### Exercise 1
According to the study summary, how many supervisor-subordinate dyads made up the sample?
### Exercise 2
Turn the part of the rows that opens with the line containing "Screen dimensions: 222x481" and closes with the line containing "Action: [33, 86]" into a JSON list of strings, one per line, leaving out blank lines.

### Text section
--- START ---

The purpose of this paper is to examine the moderating effect of organizational politics on the relationships between work engagement, in-role performance and organization citizenship behavior – organization (OCBO).
Theoretical hypotheses were tested using a sample of 107 supervisor-subordinate dyads in China. Outcome variables, such as in-role performance and OCBO, were rated by supervisors.
Contrary to the established literature on positive work engagement-work outcomes relationships, the findings supported the prediction that work engagement was negatively related to supervisor-rated in-role performance and OCBO when the organizational is perceived as highly political.
The sample size for this study is relatively small. In addition, the authors measured organizational politics from employees’ perspectives, which might not reflect reality objectively. Furthermore, the data were collected at a single time point, so causal relationships could not be validated.
When employees perceive the work environment as political, organizations need to be aware of non-work factors that may influence supervisors’ evaluation of employee performance to ensure they do not demotivate and discourage highly engaged employees.

--- END ---

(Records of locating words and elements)
--- START ---

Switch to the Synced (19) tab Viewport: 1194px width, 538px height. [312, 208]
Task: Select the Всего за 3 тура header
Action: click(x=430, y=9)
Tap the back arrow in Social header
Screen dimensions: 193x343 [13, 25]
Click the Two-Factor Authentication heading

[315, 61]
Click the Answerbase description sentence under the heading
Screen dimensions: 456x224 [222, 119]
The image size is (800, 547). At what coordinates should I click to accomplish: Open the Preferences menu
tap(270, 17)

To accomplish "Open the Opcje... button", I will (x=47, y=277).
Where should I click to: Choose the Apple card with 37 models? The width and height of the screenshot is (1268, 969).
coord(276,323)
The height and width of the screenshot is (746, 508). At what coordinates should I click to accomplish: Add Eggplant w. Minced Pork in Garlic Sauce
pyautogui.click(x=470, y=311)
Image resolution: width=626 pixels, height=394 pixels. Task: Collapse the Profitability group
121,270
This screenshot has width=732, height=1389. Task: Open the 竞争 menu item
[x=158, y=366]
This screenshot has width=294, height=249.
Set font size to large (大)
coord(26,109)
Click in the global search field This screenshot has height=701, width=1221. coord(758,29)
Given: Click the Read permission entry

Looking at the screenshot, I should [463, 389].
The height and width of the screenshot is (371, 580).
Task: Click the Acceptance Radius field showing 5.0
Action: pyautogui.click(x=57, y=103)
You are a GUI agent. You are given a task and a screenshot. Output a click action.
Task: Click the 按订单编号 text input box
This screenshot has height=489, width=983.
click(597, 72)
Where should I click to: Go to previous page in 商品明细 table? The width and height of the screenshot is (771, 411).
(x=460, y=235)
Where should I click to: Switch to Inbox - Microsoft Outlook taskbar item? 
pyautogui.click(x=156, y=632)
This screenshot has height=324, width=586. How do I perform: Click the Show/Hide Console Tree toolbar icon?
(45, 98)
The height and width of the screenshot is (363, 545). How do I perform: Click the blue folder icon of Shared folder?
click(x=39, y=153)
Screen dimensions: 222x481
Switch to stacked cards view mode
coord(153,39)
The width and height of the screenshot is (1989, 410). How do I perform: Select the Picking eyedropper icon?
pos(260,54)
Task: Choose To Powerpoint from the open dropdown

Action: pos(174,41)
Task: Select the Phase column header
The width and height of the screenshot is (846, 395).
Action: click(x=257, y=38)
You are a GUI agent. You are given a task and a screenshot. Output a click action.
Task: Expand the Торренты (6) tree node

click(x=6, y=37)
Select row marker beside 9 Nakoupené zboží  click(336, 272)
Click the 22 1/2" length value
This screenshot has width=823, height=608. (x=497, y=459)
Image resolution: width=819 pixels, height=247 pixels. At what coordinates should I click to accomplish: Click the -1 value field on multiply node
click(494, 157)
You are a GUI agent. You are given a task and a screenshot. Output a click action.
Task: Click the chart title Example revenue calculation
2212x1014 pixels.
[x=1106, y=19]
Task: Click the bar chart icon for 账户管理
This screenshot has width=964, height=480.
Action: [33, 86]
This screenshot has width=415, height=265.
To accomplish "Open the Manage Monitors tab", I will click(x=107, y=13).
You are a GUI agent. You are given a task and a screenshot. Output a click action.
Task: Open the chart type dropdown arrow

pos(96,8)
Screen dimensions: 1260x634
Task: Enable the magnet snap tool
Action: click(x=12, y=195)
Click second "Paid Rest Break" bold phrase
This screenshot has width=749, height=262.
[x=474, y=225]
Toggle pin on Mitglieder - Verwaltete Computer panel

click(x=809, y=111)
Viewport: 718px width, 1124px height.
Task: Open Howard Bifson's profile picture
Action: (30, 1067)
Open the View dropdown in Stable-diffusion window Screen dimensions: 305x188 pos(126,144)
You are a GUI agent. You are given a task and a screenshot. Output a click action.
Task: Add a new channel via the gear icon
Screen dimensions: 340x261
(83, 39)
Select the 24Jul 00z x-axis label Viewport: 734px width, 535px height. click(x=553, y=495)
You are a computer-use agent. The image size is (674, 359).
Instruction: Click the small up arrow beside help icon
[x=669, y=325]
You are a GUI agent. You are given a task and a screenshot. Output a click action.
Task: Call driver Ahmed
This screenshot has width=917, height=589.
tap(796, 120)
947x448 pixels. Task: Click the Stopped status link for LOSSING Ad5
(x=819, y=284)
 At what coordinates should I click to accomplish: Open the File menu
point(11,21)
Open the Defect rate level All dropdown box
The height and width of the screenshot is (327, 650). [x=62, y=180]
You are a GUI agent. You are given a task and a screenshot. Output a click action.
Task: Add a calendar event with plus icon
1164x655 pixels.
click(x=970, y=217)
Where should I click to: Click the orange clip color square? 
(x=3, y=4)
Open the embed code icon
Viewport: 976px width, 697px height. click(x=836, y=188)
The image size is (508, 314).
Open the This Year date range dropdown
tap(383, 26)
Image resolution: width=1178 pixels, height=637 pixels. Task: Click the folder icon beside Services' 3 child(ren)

--- END ---

### Written answer 1
107 supervisor-subordinate dyads in China.

### Written answer 2
[
  "Screen dimensions: 222x481",
  "Switch to stacked cards view mode",
  "coord(153,39)",
  "The width and height of the screenshot is (1989, 410). How do I perform: Select the Picking eyedropper icon?",
  "pos(260,54)",
  "Task: Choose To Powerpoint from the open dropdown",
  "Action: pos(174,41)",
  "Task: Select the Phase column header",
  "The width and height of the screenshot is (846, 395).",
  "Action: click(x=257, y=38)",
  "You are a GUI agent. You are given a task and a screenshot. Output a click action.",
  "Task: Expand the Торренты (6) tree node",
  "click(x=6, y=37)",
  "Select row marker beside 9 Nakoupené zboží  click(336, 272)",
  "Click the 22 1/2\" length value",
  "This screenshot has width=823, height=608. (x=497, y=459)",
  "Image resolution: width=819 pixels, height=247 pixels. At what coordinates should I click to accomplish: Click the -1 value field on multiply node",
  "click(494, 157)",
  "You are a GUI agent. You are given a task and a screenshot. Output a click action.",
  "Task: Click the chart title Example revenue calculation",
  "2212x1014 pixels.",
  "[x=1106, y=19]",
  "Task: Click the bar chart icon for 账户管理",
  "This screenshot has width=964, height=480.",
  "Action: [33, 86]"
]